Pebble Mine: The Opposition Intensifies

West Virginia Senator Joe Manchin cites reckless Bristol Bay mine as project that “doesn’t make any sense,” asks “why would we do it?”

West Virginia Senator Joe Manchin cites reckless Bristol Bay mine as project that “doesn’t make any sense,” asks “why would we do it?”

The embattled proposal to build a massive open pit copper and gold mine—the Pebble Mine—at the headwaters of the world’s greatest wild sock-eye salmon fishery in Bristol Bay, Alaska has justifiably earned itself a reputation as the most widely condemned mining project anywhere today.

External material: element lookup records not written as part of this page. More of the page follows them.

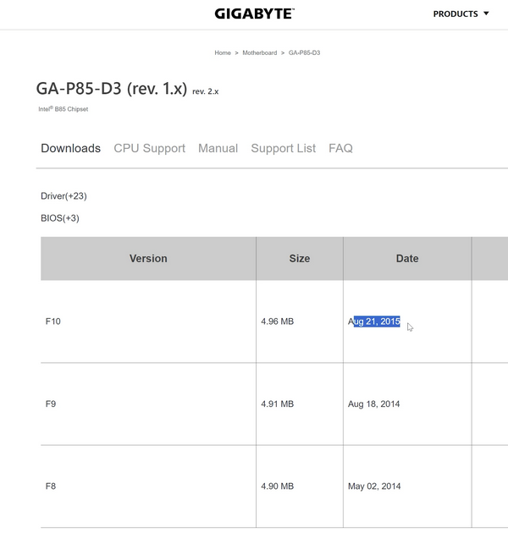Image resolution: width=508 pixels, height=549 pixels.
Task: Switch to the CPU Support tab
Action: pyautogui.click(x=149, y=148)
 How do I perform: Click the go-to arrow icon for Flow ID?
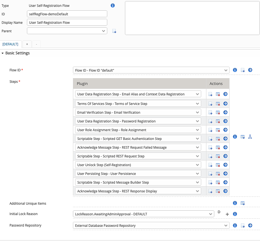(250, 70)
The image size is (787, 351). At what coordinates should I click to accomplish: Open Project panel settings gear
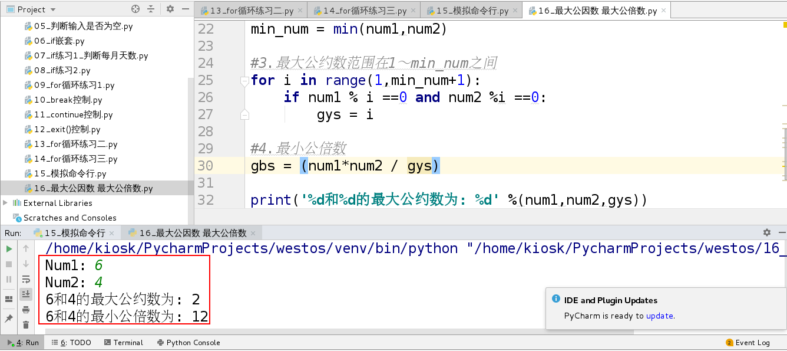(170, 9)
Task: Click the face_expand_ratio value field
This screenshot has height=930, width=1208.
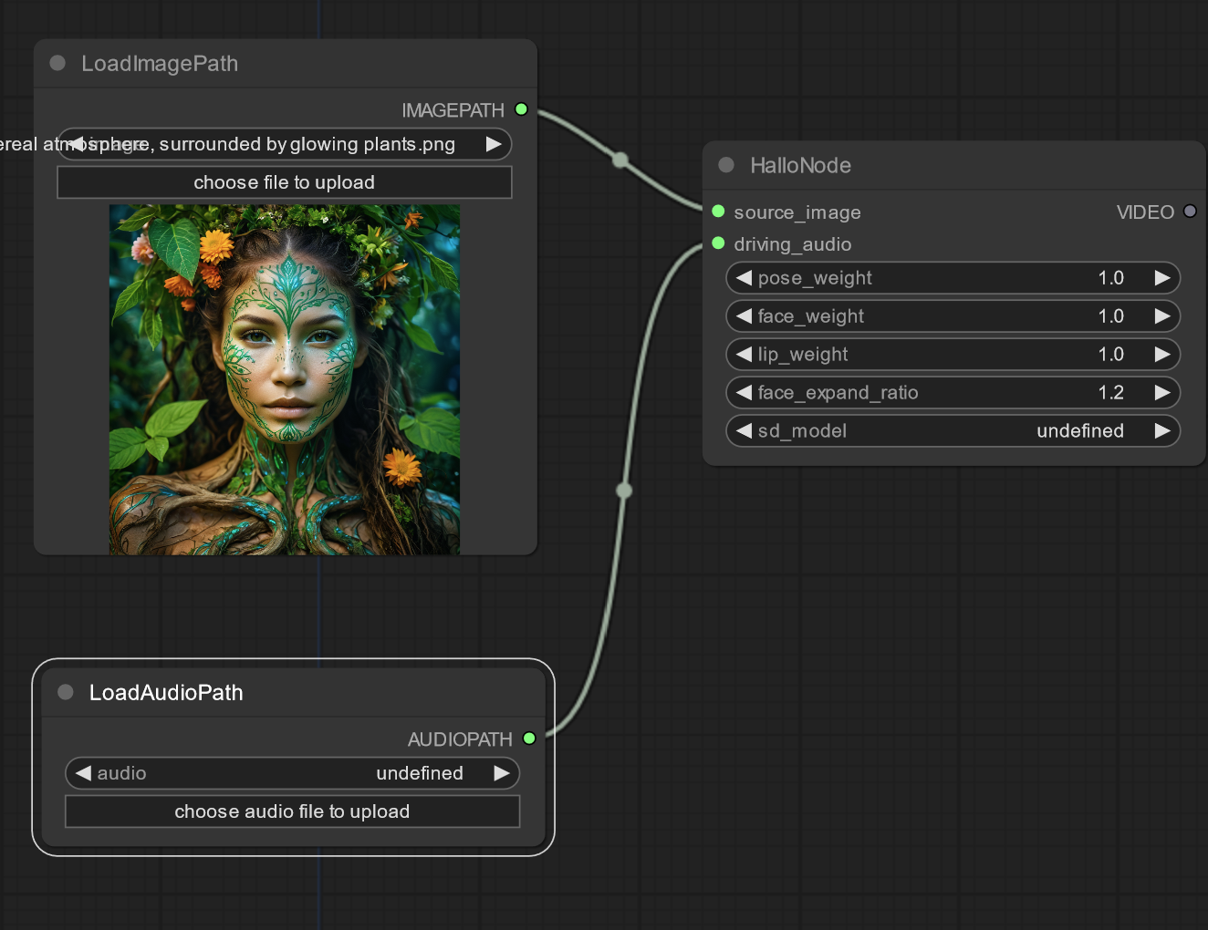Action: pos(1111,392)
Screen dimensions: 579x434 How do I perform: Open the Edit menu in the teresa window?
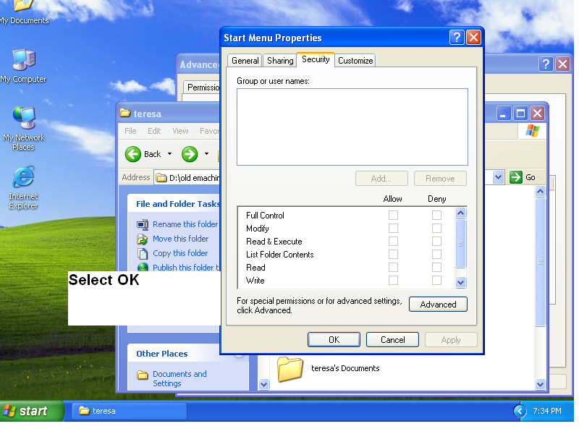(153, 131)
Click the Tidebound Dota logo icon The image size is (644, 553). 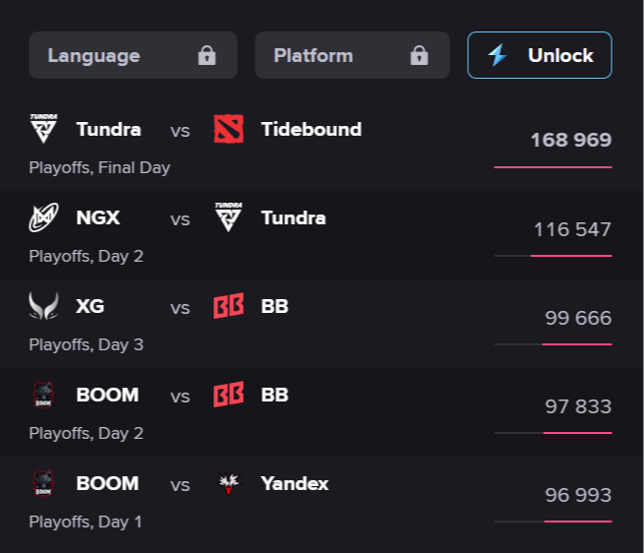tap(229, 129)
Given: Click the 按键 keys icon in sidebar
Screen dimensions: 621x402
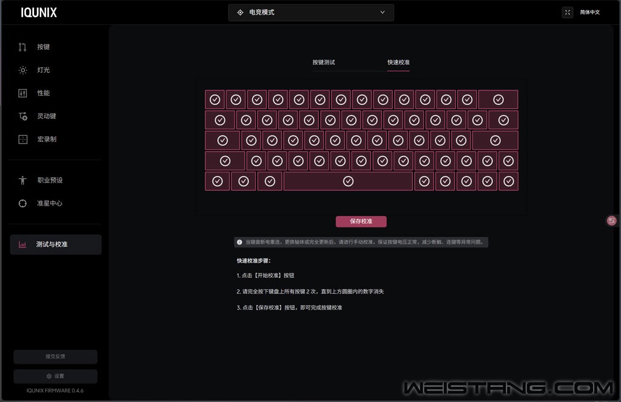Looking at the screenshot, I should pyautogui.click(x=22, y=47).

The opposition gained a powerful new ally this morning when Senator Joe Manchin of West Virginia cited the Pebble Mine as “a perfect example” of a mining project that should not go forward. In an interview published in E&E, Senator Manchin singled out this reckless hard rock mining project with crystal clarity as one that “doesn’t make any sense to me at all”:

There's no way, shape or form that the Pebble Mine should go forward when you are basically going to have the chance at ruining one of the greatest fisheries in the world.

That doesn't make any sense to me at all. The reward is just not there. Why would we do it?

Although well known as a vocal advocate for mining, Manchin understands that the Pebble Mine is an embarrassment to the industry, a disaster for our waters, wildlife, and local communities, posing an unacceptable level of risk. In his view, “you try to look at things in a pragmatic way: What's the benefit, what's the risk and what's the balance between the environment and the economy.”

By almost all accounts—with the notable but predicable exception of the Pebble Partnership and its sole remaining partner Northern Dynasty Minerals—this mine is the antithesis of responsible, sustainable mining, and it must be stopped.

That’s why the project has been opposed for decades by 80 percent of the residents in Alaska’s Bristol Bay region where it would be built and over 85 percent of stakeholders in the Bristol Bay commercial fishing industry.

That’s why former EPA Administrators from the Presidencies of Nixon, Reagan, George H.W. Bush and George W. Bush have singled it out as “the wrong mine in absolutely the wrong place.

That’s why four of the world’s largest mining companies have abandoned the project—Mitsubishi Corporation in 2011, Anglo American in 2013, Rio Tinto in 2014, and First Quantum Minerals in 2018.

That’s why the World Conservation Congress approved by virtually unanimous vote a resolution condemning the project and urging the U.S. government to deny a permit.

That’s why it has long been opposed by 60 jewelry companies around the world, led by Tiffany & Co., which has concluded that it poses a “dire threat to the remarkable Bristol Bay ecosystem, and the world’s most productive salmon fishery it sustains,” and, last year, that “there are certain places where mining should simply never occur. Alaska’s Bristol Bay is one such place.”

That’s why it was condemned in 2017 as a “value-destroying boondoggle” by New York-based investment firm Kerrisdale Capital, which, based on a thorough financial analysis, concluded that the “Pebble project is doomed: politically impaired and commercially futile.”

That’s why it was rejected in 2013 and 2018 by trustees for several of the largest pension funds in the country—CalPERS, CalSTRS, NYPERS, and NYCERS.

That’s why is was repudiated by a 65% majority of Alaskan voters in a 2014 statewide initiative that protects the region’s salmon from destructive projects like Pebble.

That’s why it was attacked again in January 2019 by Bristol Bay leaders, rejecting Pebble’s claim of growing support within the region.

Today Senator Manchin has succinctly and clearly expressed his own view of why the Pebble Mine “doesn’t make any sense to me at all.”

It’s a project not worth the risk, and “there’s no way, shape or form the Pebble Mine should go forward.”